_HOW TO COMPLETE THIS TASK_
Lines in the listing below that contain the string "ENTREPRISE" are to be found and copied.

_ENTRIES PROVIDED_
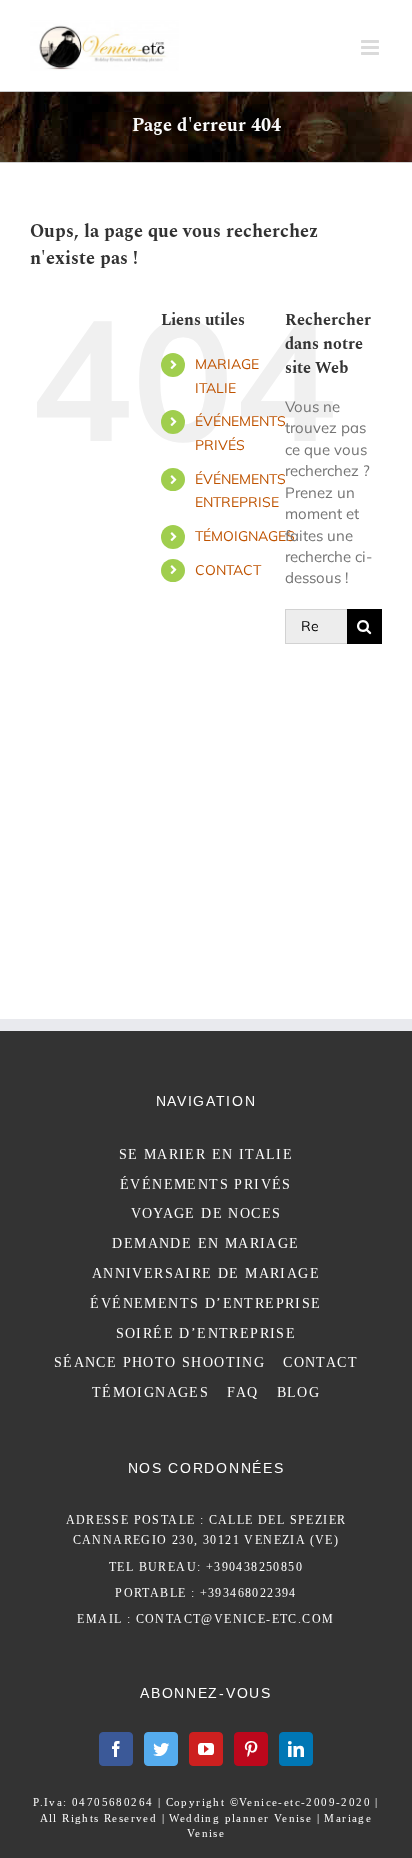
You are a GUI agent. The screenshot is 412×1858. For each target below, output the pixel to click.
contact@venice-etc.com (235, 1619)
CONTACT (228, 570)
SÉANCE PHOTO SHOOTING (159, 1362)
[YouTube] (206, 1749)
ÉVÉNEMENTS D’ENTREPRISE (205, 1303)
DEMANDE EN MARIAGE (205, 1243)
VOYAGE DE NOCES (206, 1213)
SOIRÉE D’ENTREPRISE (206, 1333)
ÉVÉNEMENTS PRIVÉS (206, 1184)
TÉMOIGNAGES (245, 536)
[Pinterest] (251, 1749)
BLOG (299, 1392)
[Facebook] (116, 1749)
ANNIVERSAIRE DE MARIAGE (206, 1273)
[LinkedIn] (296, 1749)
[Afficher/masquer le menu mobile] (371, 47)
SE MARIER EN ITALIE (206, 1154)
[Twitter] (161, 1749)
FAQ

_COMPLETED TASK_
ÉVÉNEMENTS D’ENTREPRISE (205, 1303)
SOIRÉE D’ENTREPRISE (206, 1333)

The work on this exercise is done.